器→工具, 数据, 术→技巧, 研发, 编程语言

Python对象持久化存储工具pickle

钱魏Way · · 511 次浏览

Python 中有个序列化过程称为pickle,它能够实现任意对象与文本之间的相互转化,也可以实现任意对象与二进制之间的相互转化。也就是说,pickle 可以实现 Python 对象的存储及恢复。

  • 序列化(picking): 把变量从内存中变成可存储或传输的过程称为序列化,序列化之后,就可以把序列化的对象写入磁盘,或者传输给其他设备
  • 反序列化(unpickling):相应的,把变量的内容从序列化的对象重新读到内存里的过程称为反序列化

在机器学习中,我们常常需要把训练好的模型存储起来,这样在进行决策时直接将模型读出,而不需要重新训练模型,这样就大大节约了时间。Python提供的pickle模块就很好地解决了这个问题,它可以序列化对象并保存到磁盘中,并在需要的时候读取出来,任何对象都可以执行序列化操作。

Python 2中有两个模块可以实现对象的序列化,pickle和cPickle,cPickle是用C语言实现的,pickle是用纯Python语言实现的,相比,cPickle的读写效率高一些。使用的时候,一般先尝试导入cPickle,如果失败,再导入pickle模块。

try:
    import cPickle as pickle
except:
    import pickle

Python 3种无需再这样进行导入:

A common pattern in Python 2.x is to have one version of a module implemented in pure Python, with an optional accelerated version implemented as a C extension; for example, pickle and cPickle. This places the burden of importing the accelerated version and falling back on the pure Python version on each user of these modules. In Python 3.0, the accelerated versions are considered implementation details of the pure Python versions. Users should always import the standard version, which attempts to import the accelerated version and falls back to the pure Python version. The pickle / cPickle pair received this treatment. The profile module is on the list for 3.1. The StringIO module has been turned into a class in the io module. https://docs.python.org/3.1/whatsnew/3.0.html#library-changes

pickle 模块提供了以下 4 个函数供我们使用:

  • dumps():将 Python 中的对象序列化成二进制对象,并返回
  • loads():读取给定的二进制对象数据,并将其转换为 Python 对象
  • dump():将 Python 中的对象序列化成二进制对象,并写入文件
  • load():读取指定的序列化数据文件,并返回对象

以上这 4 个函数可以分成两类,其中 dumps 和 loads 实现基于内存的 Python 对象与二进制互转,dump 和 load 实现基于文件的 Python 对象与二进制互转。

使用上与json序列化与反序列化类似,但中间还是存在一些区别:

  • JSON只能存储文本形式的存储,Pickle可以存储成二进制
  • JSON是人可读的,Pickle不可读
  • JSON广泛应用于除Python外的其他领域,Pickle是Python独有的
  • JSON只能dump一些python的内置对象,Pickle可以存储几乎所有对象

pickle的使用说明

pickle 模块提供了两个常量

常量 说明
pickle.HIGHEST_PROTOCOL 这是一个整数值,表示可用的最高协议版本。
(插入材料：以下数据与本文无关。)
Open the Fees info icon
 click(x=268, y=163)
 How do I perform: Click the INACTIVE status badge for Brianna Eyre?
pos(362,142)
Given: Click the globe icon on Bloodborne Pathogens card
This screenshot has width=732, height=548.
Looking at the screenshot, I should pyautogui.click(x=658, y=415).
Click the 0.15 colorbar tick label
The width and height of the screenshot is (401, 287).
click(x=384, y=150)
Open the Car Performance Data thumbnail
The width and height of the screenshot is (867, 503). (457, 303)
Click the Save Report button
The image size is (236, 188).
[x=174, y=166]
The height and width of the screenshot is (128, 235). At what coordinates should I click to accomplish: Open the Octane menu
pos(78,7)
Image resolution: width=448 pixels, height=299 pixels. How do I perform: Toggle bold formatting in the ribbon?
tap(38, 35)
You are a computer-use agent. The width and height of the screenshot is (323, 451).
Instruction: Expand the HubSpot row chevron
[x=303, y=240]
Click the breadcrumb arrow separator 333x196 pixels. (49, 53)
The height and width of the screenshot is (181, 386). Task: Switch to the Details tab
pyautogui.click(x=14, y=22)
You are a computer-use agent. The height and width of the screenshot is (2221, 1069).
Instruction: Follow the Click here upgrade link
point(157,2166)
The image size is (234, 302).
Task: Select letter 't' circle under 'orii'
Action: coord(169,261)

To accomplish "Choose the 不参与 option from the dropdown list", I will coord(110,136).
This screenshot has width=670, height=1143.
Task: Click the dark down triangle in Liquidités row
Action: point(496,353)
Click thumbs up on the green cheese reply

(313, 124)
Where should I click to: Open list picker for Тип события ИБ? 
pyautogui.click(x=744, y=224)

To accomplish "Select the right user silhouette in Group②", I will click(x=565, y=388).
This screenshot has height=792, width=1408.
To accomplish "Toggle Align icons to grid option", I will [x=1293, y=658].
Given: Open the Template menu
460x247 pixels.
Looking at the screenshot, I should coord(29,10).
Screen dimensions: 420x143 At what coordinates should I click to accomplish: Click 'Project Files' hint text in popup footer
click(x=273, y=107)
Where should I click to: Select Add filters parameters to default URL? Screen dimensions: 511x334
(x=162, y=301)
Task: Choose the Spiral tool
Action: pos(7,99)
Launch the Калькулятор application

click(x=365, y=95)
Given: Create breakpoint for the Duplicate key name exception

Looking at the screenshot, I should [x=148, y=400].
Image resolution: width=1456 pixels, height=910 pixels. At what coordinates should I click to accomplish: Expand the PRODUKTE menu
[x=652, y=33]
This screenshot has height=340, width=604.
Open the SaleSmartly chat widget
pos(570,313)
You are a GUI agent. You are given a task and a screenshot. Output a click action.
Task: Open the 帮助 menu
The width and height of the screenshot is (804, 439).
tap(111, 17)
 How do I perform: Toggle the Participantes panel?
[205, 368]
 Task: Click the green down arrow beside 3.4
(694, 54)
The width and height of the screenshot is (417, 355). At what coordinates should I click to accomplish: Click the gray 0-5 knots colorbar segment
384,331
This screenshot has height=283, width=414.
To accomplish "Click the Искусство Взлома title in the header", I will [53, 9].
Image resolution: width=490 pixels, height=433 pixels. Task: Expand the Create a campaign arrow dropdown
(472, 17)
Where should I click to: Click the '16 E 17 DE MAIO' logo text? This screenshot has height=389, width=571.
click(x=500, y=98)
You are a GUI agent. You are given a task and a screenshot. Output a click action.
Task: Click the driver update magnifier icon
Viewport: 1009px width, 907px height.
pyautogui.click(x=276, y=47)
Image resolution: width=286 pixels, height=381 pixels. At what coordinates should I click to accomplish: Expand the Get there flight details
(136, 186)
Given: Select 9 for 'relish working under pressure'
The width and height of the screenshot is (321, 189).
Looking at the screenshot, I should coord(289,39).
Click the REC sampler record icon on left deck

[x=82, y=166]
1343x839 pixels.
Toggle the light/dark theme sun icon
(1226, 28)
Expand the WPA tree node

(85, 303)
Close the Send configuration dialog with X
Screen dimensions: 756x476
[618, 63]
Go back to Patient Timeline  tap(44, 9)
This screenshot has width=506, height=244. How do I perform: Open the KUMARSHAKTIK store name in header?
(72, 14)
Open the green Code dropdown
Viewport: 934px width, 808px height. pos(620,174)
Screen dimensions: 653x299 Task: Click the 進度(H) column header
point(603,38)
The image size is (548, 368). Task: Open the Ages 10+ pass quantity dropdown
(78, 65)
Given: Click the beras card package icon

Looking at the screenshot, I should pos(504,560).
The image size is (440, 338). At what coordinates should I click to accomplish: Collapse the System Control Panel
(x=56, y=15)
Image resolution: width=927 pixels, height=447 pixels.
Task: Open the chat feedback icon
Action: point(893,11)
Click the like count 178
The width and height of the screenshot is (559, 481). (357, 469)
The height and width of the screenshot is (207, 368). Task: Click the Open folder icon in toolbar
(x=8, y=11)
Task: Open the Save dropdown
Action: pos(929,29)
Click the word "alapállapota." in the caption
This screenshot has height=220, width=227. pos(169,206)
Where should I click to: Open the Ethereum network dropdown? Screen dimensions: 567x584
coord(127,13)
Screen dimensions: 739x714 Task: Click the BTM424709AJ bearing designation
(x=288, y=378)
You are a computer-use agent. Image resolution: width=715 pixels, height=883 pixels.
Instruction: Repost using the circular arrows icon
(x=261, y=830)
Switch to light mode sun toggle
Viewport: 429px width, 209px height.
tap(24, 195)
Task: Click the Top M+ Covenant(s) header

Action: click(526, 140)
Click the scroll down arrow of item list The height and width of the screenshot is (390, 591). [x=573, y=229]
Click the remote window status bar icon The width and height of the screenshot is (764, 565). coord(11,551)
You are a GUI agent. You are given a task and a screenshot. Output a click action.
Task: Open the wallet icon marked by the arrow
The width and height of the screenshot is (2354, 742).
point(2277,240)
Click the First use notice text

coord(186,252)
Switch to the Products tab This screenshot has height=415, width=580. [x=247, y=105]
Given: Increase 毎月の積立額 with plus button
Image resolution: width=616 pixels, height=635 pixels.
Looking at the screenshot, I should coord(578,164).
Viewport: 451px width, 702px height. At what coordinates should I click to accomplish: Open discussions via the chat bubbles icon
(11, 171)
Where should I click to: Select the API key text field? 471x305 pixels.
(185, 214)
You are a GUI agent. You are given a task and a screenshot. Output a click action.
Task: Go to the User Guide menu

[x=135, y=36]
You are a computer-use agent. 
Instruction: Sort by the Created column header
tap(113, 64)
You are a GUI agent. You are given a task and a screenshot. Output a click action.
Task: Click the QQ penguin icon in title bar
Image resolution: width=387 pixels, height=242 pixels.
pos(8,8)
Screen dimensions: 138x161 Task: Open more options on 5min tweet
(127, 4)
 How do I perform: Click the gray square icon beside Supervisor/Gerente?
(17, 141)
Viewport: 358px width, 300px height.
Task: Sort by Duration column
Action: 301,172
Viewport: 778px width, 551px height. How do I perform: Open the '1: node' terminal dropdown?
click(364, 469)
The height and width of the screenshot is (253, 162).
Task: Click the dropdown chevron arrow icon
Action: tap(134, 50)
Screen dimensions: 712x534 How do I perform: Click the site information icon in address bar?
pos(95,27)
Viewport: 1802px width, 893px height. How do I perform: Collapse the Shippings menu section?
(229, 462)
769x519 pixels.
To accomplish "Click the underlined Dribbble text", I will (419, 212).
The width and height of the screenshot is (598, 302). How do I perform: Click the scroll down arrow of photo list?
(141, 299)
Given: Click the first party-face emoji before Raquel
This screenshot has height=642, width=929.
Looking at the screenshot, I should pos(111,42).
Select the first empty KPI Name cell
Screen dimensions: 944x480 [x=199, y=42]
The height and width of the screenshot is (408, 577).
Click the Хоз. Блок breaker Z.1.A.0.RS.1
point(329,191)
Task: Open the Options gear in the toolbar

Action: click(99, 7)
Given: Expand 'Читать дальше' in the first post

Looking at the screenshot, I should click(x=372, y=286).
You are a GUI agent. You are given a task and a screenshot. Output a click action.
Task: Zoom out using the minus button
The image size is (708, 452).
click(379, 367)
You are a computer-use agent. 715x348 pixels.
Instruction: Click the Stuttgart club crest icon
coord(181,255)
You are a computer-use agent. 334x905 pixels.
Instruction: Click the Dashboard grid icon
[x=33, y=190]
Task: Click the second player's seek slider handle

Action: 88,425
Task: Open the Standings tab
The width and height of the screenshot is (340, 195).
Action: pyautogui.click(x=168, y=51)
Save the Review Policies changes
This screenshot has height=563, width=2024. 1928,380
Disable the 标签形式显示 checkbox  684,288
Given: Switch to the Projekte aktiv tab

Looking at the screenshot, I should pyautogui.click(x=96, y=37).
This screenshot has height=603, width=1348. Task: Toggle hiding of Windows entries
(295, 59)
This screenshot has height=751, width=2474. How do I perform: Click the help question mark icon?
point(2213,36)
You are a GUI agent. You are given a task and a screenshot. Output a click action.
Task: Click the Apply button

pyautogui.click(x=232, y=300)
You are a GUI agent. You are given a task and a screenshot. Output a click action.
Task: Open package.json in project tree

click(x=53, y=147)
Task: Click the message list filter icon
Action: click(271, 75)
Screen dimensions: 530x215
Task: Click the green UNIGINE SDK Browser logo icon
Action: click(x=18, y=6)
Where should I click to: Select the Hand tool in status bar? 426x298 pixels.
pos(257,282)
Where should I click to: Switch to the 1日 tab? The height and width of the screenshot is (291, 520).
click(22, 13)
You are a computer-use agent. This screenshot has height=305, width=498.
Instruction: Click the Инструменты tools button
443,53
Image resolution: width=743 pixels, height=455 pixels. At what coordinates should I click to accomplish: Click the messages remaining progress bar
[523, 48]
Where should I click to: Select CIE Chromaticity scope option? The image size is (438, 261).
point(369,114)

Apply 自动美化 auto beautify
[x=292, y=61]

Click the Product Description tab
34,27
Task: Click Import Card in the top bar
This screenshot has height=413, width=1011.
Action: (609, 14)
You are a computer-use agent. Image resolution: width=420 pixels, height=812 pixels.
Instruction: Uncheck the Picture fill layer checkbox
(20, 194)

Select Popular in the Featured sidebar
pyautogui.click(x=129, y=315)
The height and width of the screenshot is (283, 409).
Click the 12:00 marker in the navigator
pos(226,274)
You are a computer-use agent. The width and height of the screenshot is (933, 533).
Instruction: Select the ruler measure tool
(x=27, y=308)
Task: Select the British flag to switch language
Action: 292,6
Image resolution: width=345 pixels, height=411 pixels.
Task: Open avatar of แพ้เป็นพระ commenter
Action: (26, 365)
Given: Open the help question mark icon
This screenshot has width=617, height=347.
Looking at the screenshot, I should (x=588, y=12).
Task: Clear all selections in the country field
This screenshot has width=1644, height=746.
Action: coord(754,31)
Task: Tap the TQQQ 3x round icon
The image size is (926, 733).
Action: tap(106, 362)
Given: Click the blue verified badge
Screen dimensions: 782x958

它可以作为协议版本的参数传递给dump()和dumps()函数
pickle.DEFAULT_PROTOCOL 这是一个整数值,表示用于 pickling 的默认协议,其值可能小于最高协议的值

pickle 模块提供的方法:

  • dump(obj, file, protocol=None, *, fix_imports=True, buffer_callback=None)
  • dumps(obj, protocol=None, *, fix_imports=True, buffer_callback=None)
  • load(file, *, fix_imports=True, encoding=”ASCII”, errors=”strict”, buffers=None)
  • loads(data, /, *, fix_imports=True, encoding=”ASCII”, errors=”strict”, buffers=None)

其中protocol可选参数:

  • Protocol version 0 is the original “human-readable” protocol and is backwards compatible with earlier versions of Python.(原始的纯文本存储)
  • Protocol version 1 is an old binary format which is also compatible with earlier versions of Python.(旧版二进制存储)
  • Protocol version 2 was introduced in Python 2.3. It provides much more efficient pickling of new-style classes. Refer to PEP 307 for information about improvements brought by protocol 2.(新版二进制存储,效率更高,Python 2.3新增)
  • Protocol version 3 was added in Python 3.0. It has explicit support for bytes objects and cannot be unpickled by Python 2.x. This was the default protocol in Python 3.0–3.7.(Python 3引入,在Python 3.0-3.7中默认)
  • Protocol version 4 was added in Python 3.4. It adds support for very large objects, pickling more kinds of objects, and some data format optimizations. It is the default protocol starting with Python 3.8. Refer to PEP 3154 for information about improvements brought by protocol 4.(支持非常大的对象)
  • Protocol version 5 was added in Python 3.8. It adds support for out-of-band data and speedup for in-band data. Refer to PEP 574 for information about improvements brought by protocol 5.

如果该参数传-1,则使用最高版本。

示例代码:

import pickle

# take objects list, dictionary and class
mylist = ['pink', 'green', 'blue', 'red']
mydict = {'a': 23, 'b': 17, 'c': 9}


class Student:
    def __init__(self, name, age):
        self.name = name
        self.age = age

    def display_info(self):
        return ("Student name is {name} & is {age} years old".format(name=self.name, age=self.age))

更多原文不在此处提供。